The Economics of Police Militarism

http://www.newyorker.com/news/news-desk/economics-police-militarism



Two crucial battles broke out in Ferguson, Missouri, this week. The first began with the public airing of sorrow and rage after the death of the eighteen-year-old Michael Brown, who was shot by a police officer, on Canfield Court, in the St. Louis suburb, at 2:15 P.M. last Saturday. Then came the local law enforcement’s rejoinder to the early round of protests. Officers rolled in with a fleet of armored vehicles, sniper rifles, and tear-gas cannisters, reinserting the phrase “the militarization of policing” into the collective conscience. The tactical missteps by the town’s police leadership have been a thing to behold. (They’re also to be expected; anyone doubting as much should pick up Radley Balko’s “The Rise of the Warrior Cop.”)

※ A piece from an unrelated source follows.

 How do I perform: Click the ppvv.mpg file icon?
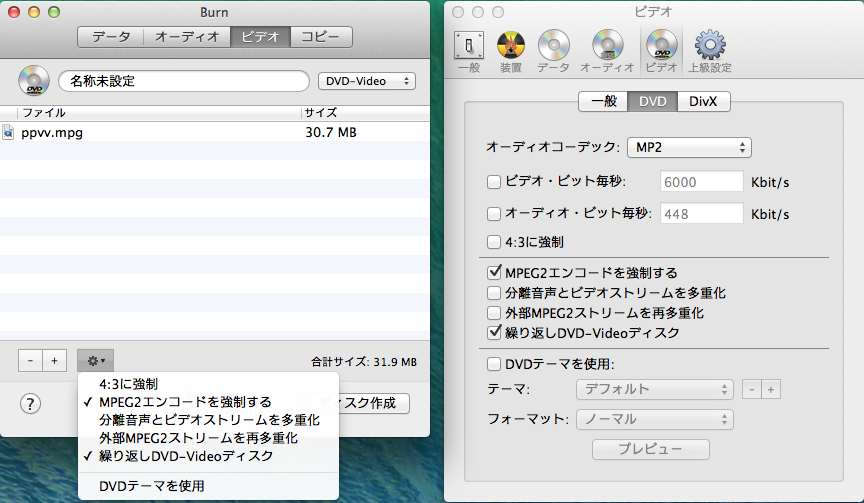(8, 132)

One moment, we see a young man with a welt from a rubber bullet between his eyes; the next, three officers with big guns are charging at another black man who has his hands up. On Thursday, Jelani Cobb filed a powerful account from the sidewalks and homes of Ferguson. Cobb asks about “the intertwined economic and law-enforcement issues underlying the protests,” including, for instance, the court fees that many people in Ferguson face, which often begin with minor infractions and eventually become “their own, escalating, violations.” “We have people who have warrants because of traffic tickets and are effectively imprisoned in their homes,” Malik Ahmed, the C.E.O. of an organization called Better Family Life, told Cobb. “They can’t go outside because they’ll be arrested. In some cases, people actually have jobs but decide that the threat of arrest makes it not worth trying to commute outside their neighborhood.”

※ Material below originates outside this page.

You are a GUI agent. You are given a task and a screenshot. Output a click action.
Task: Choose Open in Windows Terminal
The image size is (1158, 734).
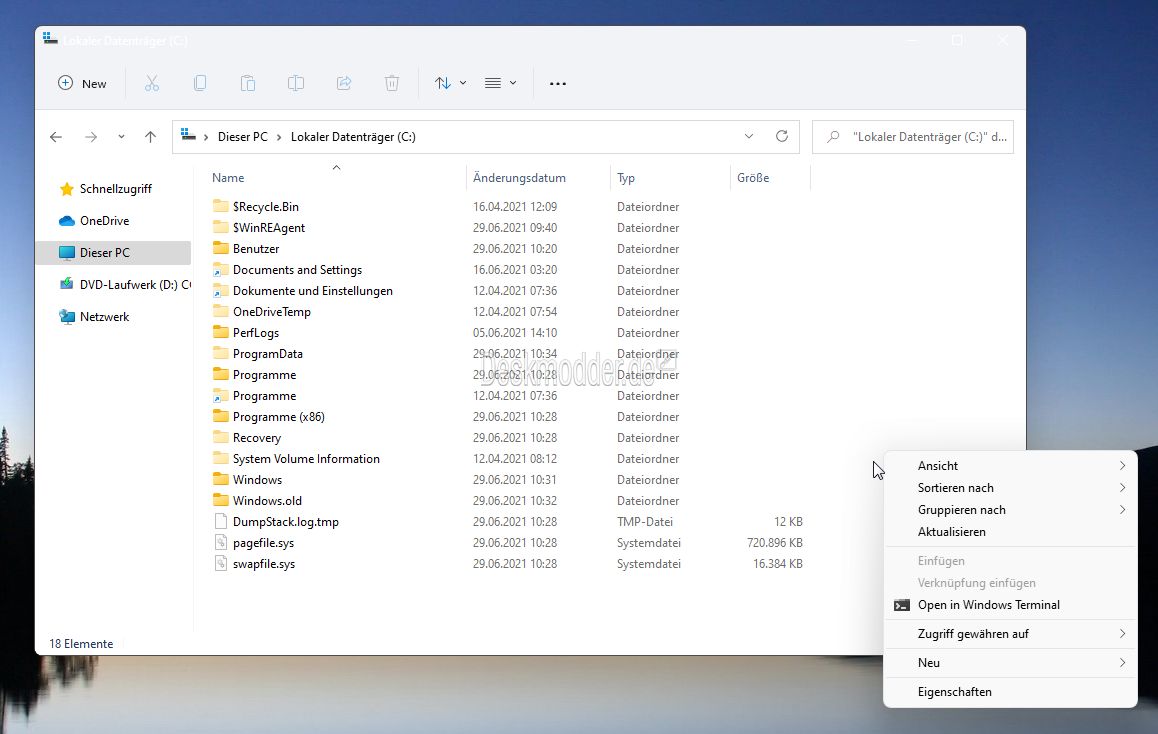point(988,605)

The crisis of criminal-justice debt is just one of the many tributaries feeding the river of deep rage in Ferguson. But it’s an important one—both because it’s so ubiquitous and because it’s easily overlooked in the spectacular shadow of tanks and turrets. Earlier this year, I spent six months reporting on the rise of profiteering in American courts, which happens by way of the proliferation of fees and fines for very minor offenses—part of a growing movement toward what’s known as offender-funded justice. Private companies play an aggressive role in collecting these fees in certain states. (Often, this tactic is aimed at the poor with unpaid traffic tickets.) The reports from Ferguson raise questions about how militarization and economic coercion feed a shared anger.

Missouri was one of the first states to allow private probation companies, in the late nineteen-eighties, and it has since followed the national trend of allowing court fees and fines to mount rapidly. Now, across much of America, what starts as a simple speeding ticket can, if you’re too poor to pay, mushroom into an insurmountable debt, padded by probation fees and, if you don’t appear in court, by warrant fees. (Often, poverty means transience—not everyone who is sent a court summons receives it.) “Across the country, impoverished people are routinely jailed for court costs they’re unable to pay,” Alec Karakatsanis, a cofounder of Equal Justice Under Law, a nonprofit civil-rights organization that has begun challenging this practice in municipal courts, said. These kinds of fines snowball when defendants’ cases are turned over to for-profit probation companies for collection, since the companies charge their own “supervision” fees. What happens when people fall behind on their payments? Often, police show up at their doorsteps and take them to jail.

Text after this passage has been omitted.